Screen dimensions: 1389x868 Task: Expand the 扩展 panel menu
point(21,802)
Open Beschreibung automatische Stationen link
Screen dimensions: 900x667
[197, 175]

### BRIEF:
Please update the listing above by replacing "panel" with "sidebar" and leave everything else unchanged.

### SOLUTION TO THIS PROBLEM:
Screen dimensions: 1389x868 Task: Expand the 扩展 sidebar menu
point(21,802)
Open Beschreibung automatische Stationen link
Screen dimensions: 900x667
[197, 175]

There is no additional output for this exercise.